Arca-arca batu berukuran besar terdapat di berbagai wilayah di Indonesia. Di Lembah Bada (Sulawesi Tengah), misalnya, bisa dijumpai arca-arca manusia berukuran raksasa. Di Sumatera Selatan juga terdapat benda-benda batu berukuran besar. Benda-benda batu purba itu kebanyakan tersebar di kabupaten Lahat, Pagar Alam, Muara Enim, dan Empat Lawang. Dalam arkeologi dikenal sebagai megalitik Pasemah.

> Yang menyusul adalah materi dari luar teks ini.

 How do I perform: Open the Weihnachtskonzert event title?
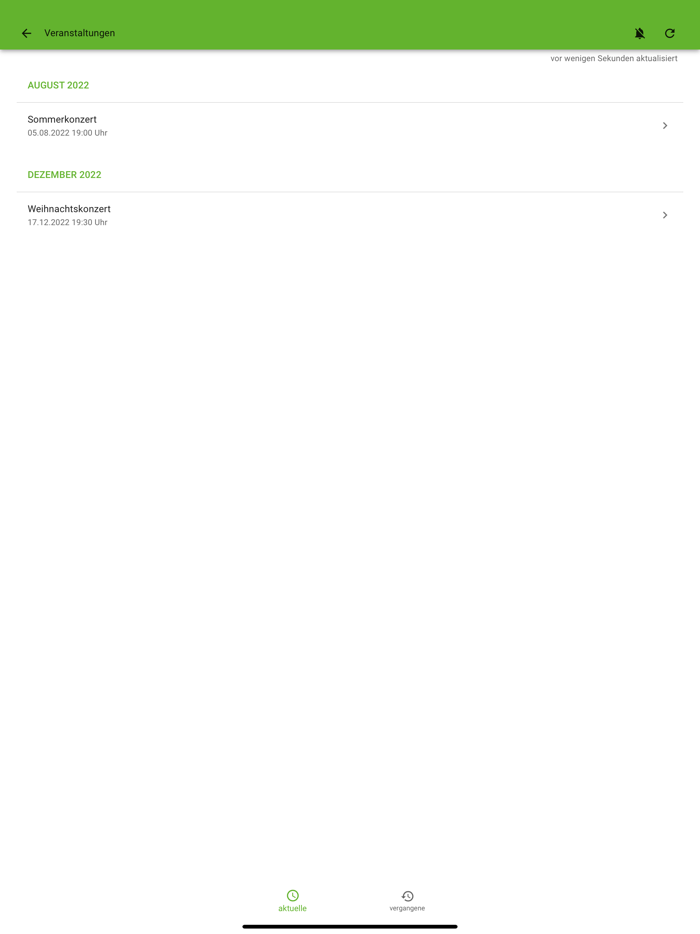[69, 208]
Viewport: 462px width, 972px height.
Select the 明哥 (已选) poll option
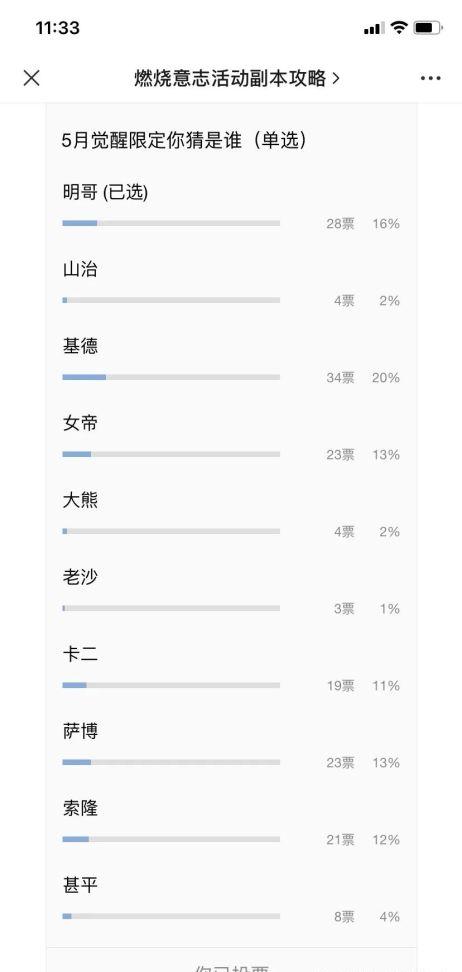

Megalitik, berasal dari kata mega = besar dan litik = batu. Jadi batu besar. Umurnya lebih tua daripada Candi Borobudur. Candi Borobudur saja didirikan pada abad ke-9. Nah, benda-benda batu itu lebih tua sekitar 1.000 tahun. Pasemah merujuk pada nama dataran. Dataran Pasemah, begitu dikenalnya, memanjang di sekitar Kabupaten Lahat dan kota Pagar Alam. Mungkin karena berbatasan dengan Gunung Dempo di sebelah barat daya dan Pegunungan Gumai di sebelah timur laut sehingga daerah tersebut kaya akan tinggalan purba.
Alam terbuka
Tinggalan-tinggalan megalitik tersebut tersebar di alam terbuka, seperti hutan, perkebunan, persawahan, dan permukiman. Nah, inilah repotnya kalau berada jauh dari jangkauan manusia. Tentu tidak ada kecemasan bila warga sekitar memiliki kepedulian terhadap tinggalan-tinggalan lama.
Kebudayaan megalitik Pasemah sebenarnya telah diteliti pada akhir abad ke-18. Namun baru terkenal ketika van der Hoop melakukan ekskavasi dan menerbitkan buku pada 1932. Ketika itu Hoop menemukan manik-manik kaca dan benda-benda logam. Dari penelitian para pakar, ditafsirkan megalitik Pasemah bertarikh abad ke-3 Masehi. Â Sekitar 1.700 tahun dari sekarang.
Arca megalitik ternyata tidak berdiri sendiri. Di sekitarnya kadang terdapat menhir, dolmen, kubur batu, batu datar, lumpang batu, tetralith, dan lesung batu. Tinggalan-tinggalan batu tersebut, terutama arca batu, ada yang masih in situ atau berada di tempat asal. Jadi mudah dianalisis secara kontekstual lewat hubungannya dengan temuan lain di sekitarnya. Beberapa arca batu menjadi koleksi Museum Balaputeradewa, Palembang dan Museum Nasional, Jakarta.
Masyarakat sekitar
Masalah megalit ini menjadi bahan diskusi daring oleh Balai Pelestarian Cagar Budaya (BPCB) Jambi pada Kamis, 11 Juni 2020 dengan pembicara Pak Kristanto Januardi (BPCB Jambi), Pak Mario Andramartik (Komunitas Panoramic of Lahat), dan Ibu Maria Tri Widayati (Akademisi), dengan moderator Pak Rhis Eka Wibawa (BPCB Jambi).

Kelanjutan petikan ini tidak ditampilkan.